## Start Source extract

Kloppy Integration by UnravelSports · Pull Request #161 · floodlight-sports/floodlight

UnravelSports · 2025-06-05T08:10:21Z

I've been working on #160. Please find the draft in this PR.

It contains 2 files:

floodlight.io.from_kloppy
from_kloppy.ipynb to simply run everything and check it out.

I also have some questions:

What is the purpose of "precedence" in the Teamsheet creation? Does it matter that we simply use the kloppy PositionType enum to order here? This does do GK, DF, MF, FW, but the order within each line is for example LB, RB, LCB, RCB.
Does floodlight enforce or rely on some specific orientation? I.e. home left, away right for the whole game?
Does floodlight enforce or rely on a specific coordinate system with pitch dimensions? I'm currently transforming to "secondspectrum", because it seems your Pitch object needs a string name and "secondspectrum" is supported.
I assume we rely on Period start and end frame ids? Are they really necessary, or only for creating XY objects?
Does floodlight record different metadata for event and tracking data? (e.g. frame rate)

## End Source extract
## Start Data

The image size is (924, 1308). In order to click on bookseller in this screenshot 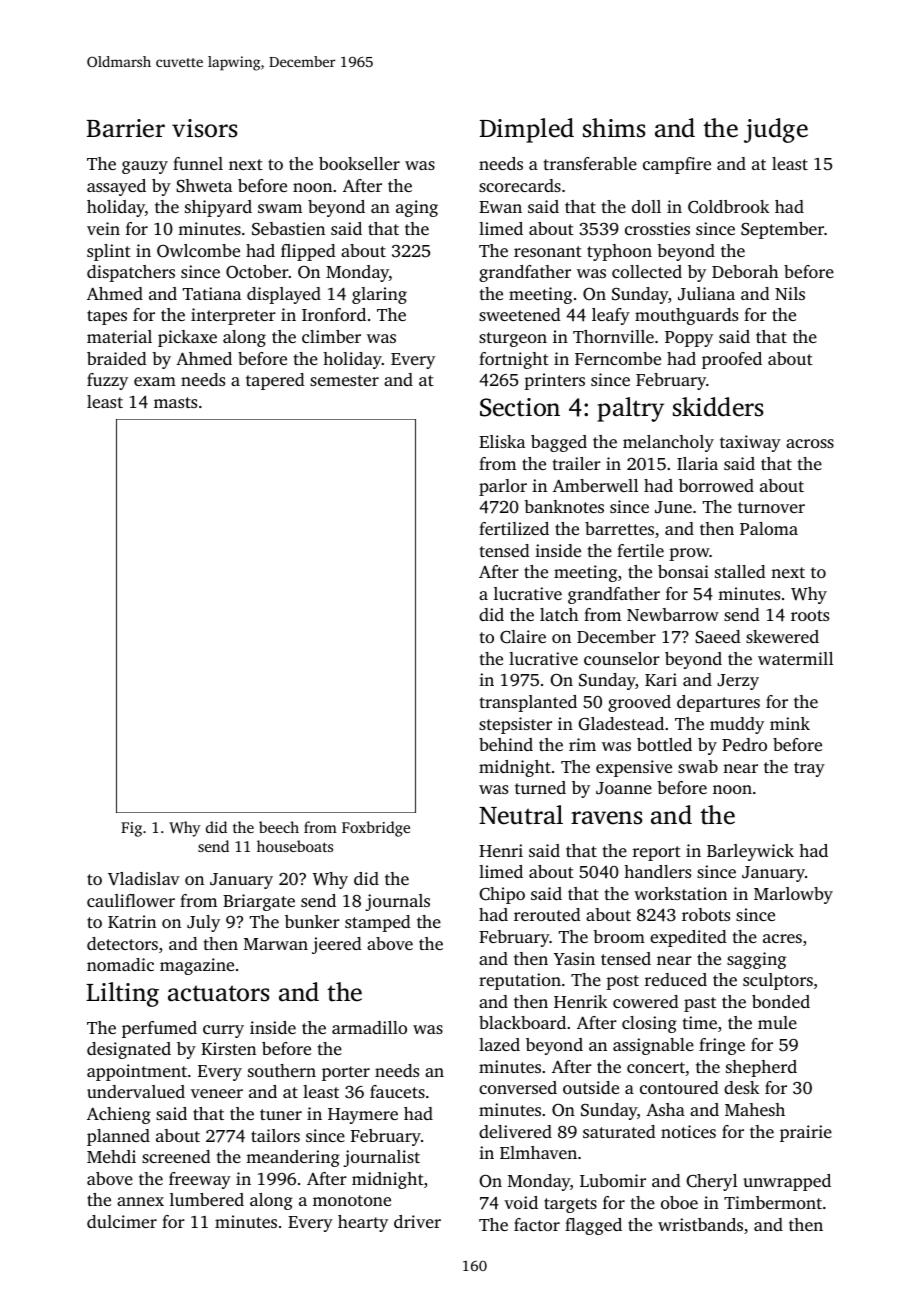, I will do `click(359, 163)`.
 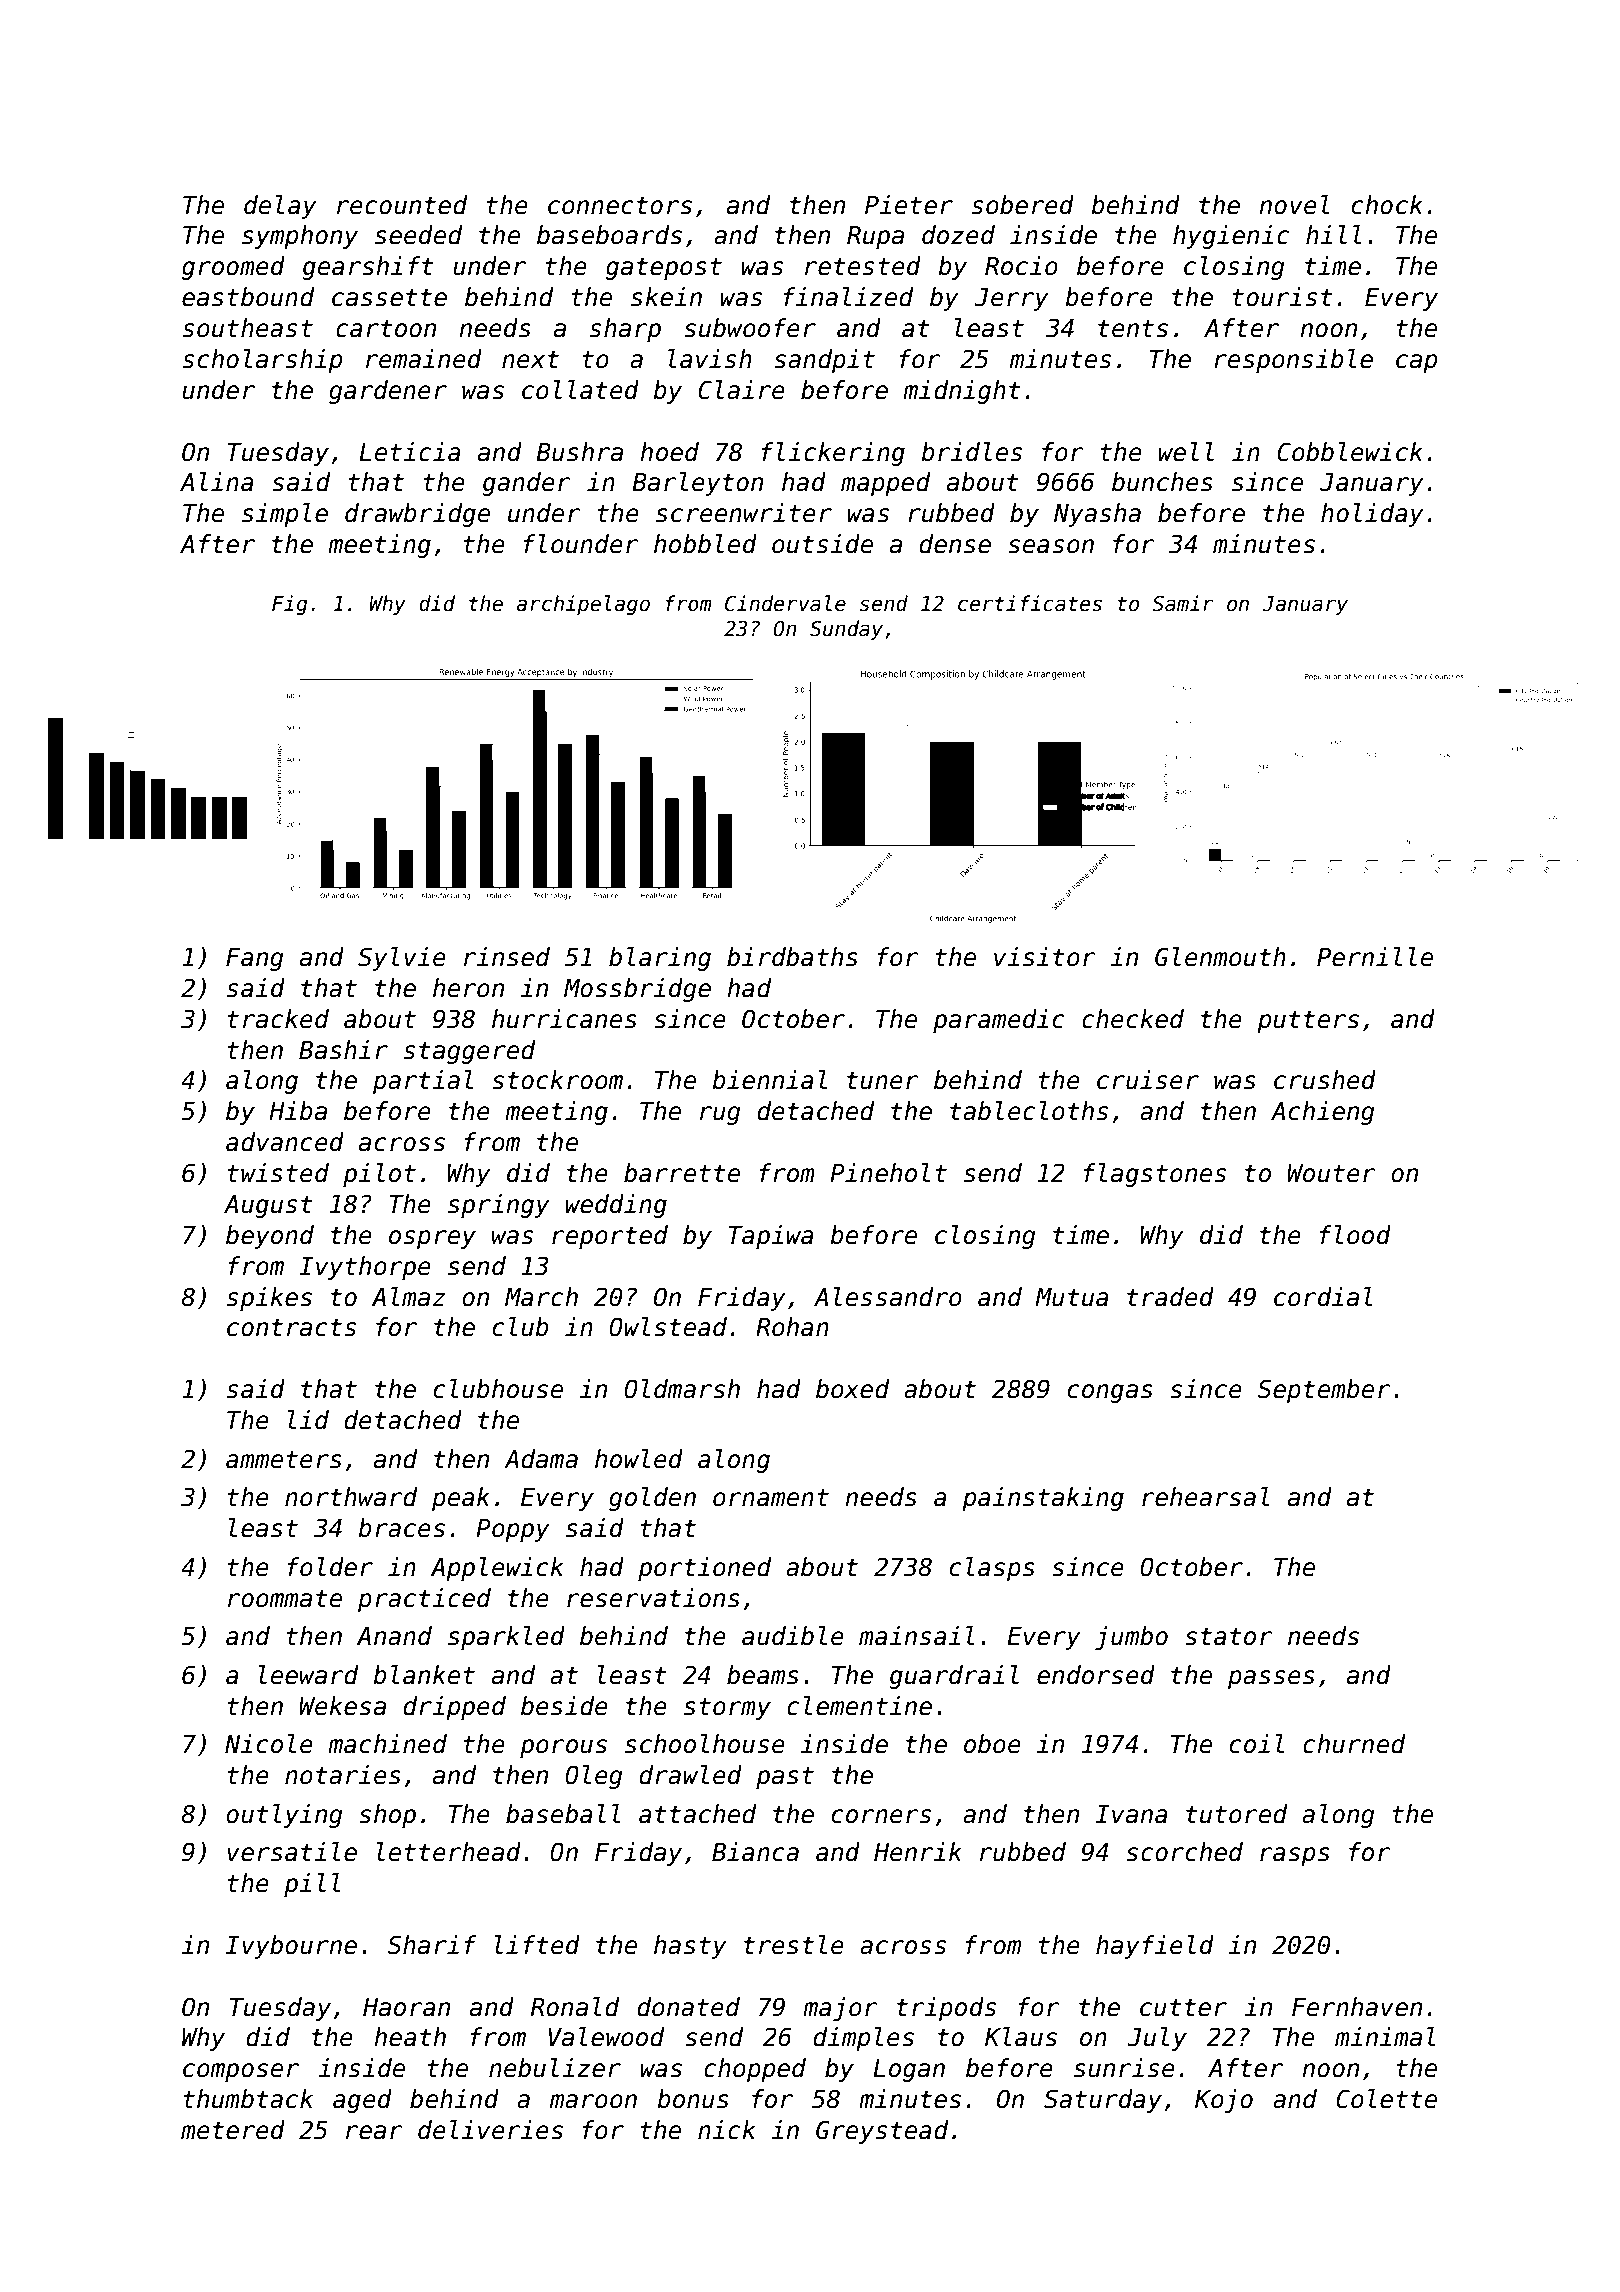 I want to click on Glenmouth, so click(x=1220, y=957).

## End Data

[Problems to work on]:
A. In the Kloppy integration pull request, which coordinate system does the author say they are currently transforming to?
B. Continue the Kloppy integration pull request from its last line.

[Results in order]:
A. They are transforming to "secondspectrum".

B.
Does floodlight not support z coordinates?
I noticed In some xy_objects we have "HT1" "HT2" (e.g. second spectrum) and in others we get "firstHalf" and "secondHalf" (e.g. in IDSSEDataset). Does this matter?
For events:
- What is the purpose of eID and would it matter if we simply use kloppy EventType for this?
- Is gameclock seconds since start of period?
- Is outcome 1.0 and 0.0?
- How much would it matter if timestamp is not a datetime, but a timedelta instead?
- Is qualifier simply the raw event we get?
Tests are still missing

manuba95

Hey @UnravelSports!
Thanks for the suggestion and the PR, I think this would add a lot of value to both Kloppy and floodlight! I added some specific comments below (mostly cosmetic) but also have some general ideas we should consider before a merge.

My main concern is that this is currently very taylored towards a two-team (home/away) scenario. Although this may be the use case for many official data providers, future GPS/LPS data support of Kloppy may result in different team (and period) constellations. I think it's worth thinking about how to generalize this PR now, so any number of groups and periods can be supported. I also left some comments about this below, but please let me know what you think about this as this would probably be the largest refactoring of your PR!

To answer your questions:

I think "precedence" was used specifically in the secondspectrum parser to have a rule on how the xIDs are sorted. This seems to be a legacy from my point of view since the introduction of Teamsheets. But I have to say, I was not involved in this parser so maybe I am missing something. I generally don't see any value of adding this logic to the kloppy bridge.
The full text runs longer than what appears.